Another rally confirmed to be held in Malaysia for free and fair electionsBy Yong Yen Nie Apr 04, 2012 12:26PM UTC
A Malaysian coalition of non-governmental organizations (NGOs) has confirmed holding a rally for free and fair elections this April 28, in what is seen as an attempt to put higher pressure on the federal government ahead of a widely anticipated general election.
According to the Malaysian Insider, the coalition, known as Bersih 2.0, would be holding its third rally — this time a sit-in protest — demanding electoral reforms that would include postal voting, a longer campaigning period of 21 days and free and fair access to media.
The demonstration is also expected to be held simultaneously across the country, and also other parts of the world. During the previous rally in July last year, the elections watchdog group claimed that 50,000 people had turned up at the streets of Kuala Lumpur in support of the rally, while smaller ones were held in various parts of the world including Melbourne, Hong Kong and London.

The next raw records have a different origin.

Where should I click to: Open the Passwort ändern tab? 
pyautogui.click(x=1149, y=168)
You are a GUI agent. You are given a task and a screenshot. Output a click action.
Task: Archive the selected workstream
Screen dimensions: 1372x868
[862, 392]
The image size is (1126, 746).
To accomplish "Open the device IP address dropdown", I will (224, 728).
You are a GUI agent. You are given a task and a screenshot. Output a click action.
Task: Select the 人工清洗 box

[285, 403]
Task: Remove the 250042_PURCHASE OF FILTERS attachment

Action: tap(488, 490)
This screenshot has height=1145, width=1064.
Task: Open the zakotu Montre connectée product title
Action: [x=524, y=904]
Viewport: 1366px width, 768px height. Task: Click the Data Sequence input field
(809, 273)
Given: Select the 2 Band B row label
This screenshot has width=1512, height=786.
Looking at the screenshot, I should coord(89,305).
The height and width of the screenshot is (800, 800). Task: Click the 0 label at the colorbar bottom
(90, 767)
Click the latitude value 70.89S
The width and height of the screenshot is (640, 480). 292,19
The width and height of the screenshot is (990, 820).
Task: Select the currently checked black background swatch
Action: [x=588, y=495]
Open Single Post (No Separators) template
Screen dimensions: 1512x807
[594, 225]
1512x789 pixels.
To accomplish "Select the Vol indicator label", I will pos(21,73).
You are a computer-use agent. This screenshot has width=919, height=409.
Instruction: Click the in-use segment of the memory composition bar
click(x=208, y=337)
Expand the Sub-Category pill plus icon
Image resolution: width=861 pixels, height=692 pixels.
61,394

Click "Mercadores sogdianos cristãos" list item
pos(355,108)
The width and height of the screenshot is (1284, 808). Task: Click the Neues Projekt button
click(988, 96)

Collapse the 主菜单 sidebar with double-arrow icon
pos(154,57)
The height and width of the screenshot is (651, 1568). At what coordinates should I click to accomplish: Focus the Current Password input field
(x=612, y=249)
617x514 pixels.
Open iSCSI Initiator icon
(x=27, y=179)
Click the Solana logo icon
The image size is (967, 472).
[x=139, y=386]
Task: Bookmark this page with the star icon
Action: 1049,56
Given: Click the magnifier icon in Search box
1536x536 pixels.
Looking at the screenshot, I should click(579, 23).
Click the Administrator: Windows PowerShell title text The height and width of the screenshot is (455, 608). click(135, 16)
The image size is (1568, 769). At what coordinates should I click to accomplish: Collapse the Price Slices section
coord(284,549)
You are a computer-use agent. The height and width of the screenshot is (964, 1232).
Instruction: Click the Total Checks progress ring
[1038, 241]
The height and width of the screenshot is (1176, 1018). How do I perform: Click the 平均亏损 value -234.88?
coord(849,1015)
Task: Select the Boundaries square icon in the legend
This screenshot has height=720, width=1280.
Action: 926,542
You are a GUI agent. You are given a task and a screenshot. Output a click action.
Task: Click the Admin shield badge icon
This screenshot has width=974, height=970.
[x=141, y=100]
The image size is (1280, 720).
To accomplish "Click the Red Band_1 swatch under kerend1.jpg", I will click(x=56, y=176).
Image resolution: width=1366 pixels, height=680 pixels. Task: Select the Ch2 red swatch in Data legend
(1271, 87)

The coming rally is seen to be a response to the recent release of a Parliamentary Select Committee (PSC) report to lawmakers outlining 22 recommendations for reforming the electoral process, as well as claims of electoral fraud in the country.
Among the key recommendations included were that the Election Commission should work toward automatically registering citizens who turn 21 as voters, a longer campaigning period of at least 10 days before general election instead of just seven days and allowing Malaysians residing overseas to vote earlier at Malaysian embassies or via postal voting.
Nevertheless, NGOs have expressed disappointment over the recommendations as there were no specific reccomendations to clean up the electoral process. The National Institute for Electoral Integrity said while key issues pertaining to the voter registration process and the electoral role have been noted, the report lacks specific short-term recommendations to address the key concerns that the very same committee has raised in the report.
After the rally in July last year, Malaysian Prime Minister Najib Razak and his administration suffered dents in image, following criticism from neighboring countries and international human rights groups over how the rally was handled.
Since then, Najib had attemped to reform several of the the country’s policies, including setting up a PSC on the electoral process and announced that the federal government would abolish the Internal Security Act, which allows for detention without trial.